A more measured but clearly offended Scurrah hit back. “This is not a game of survivor, this is a global pandemic creating unprecedented challenges for our industry. This is a global crisis particularly for the aviation and tourism sector and all airlines globally are feeling the pain … now is not the time for rivalry,” he retorted.
“As an industry we need to work together to preserve as many jobs as we can to ensure tourism remains a thriving sector in Australia.”
‘Not the time for rivalry’
“Providing this assistance not only helps our airlines, but also the entire aviation industry, regional Australians in particular and other industries such as tourism and trade, which depend on aviation.”

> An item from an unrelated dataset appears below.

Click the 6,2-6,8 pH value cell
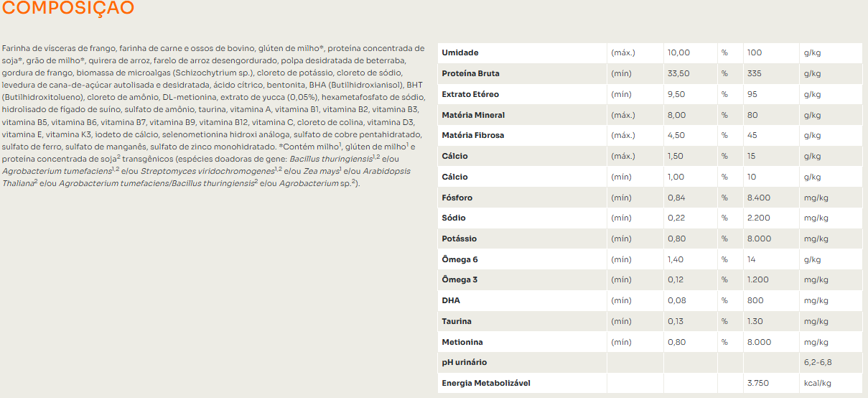Screen dimensions: 868x398 pos(818,362)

It may not suit Qantas, but all the noise from the government suggests it has more fuel in the tank to support aviation. And according to Scurrah, Virgin has been “encouraged by recent support from the government this week and comments that they stand ready to continue supporting the industry as a whole”.
He said that if government assistance was needed he said there would need to be “agreed facilities in place today that we know we can trigger”.
But how much exactly is needed? “Nobody has a crystal ball, and we are dealing with the here and now,” Scurrah said.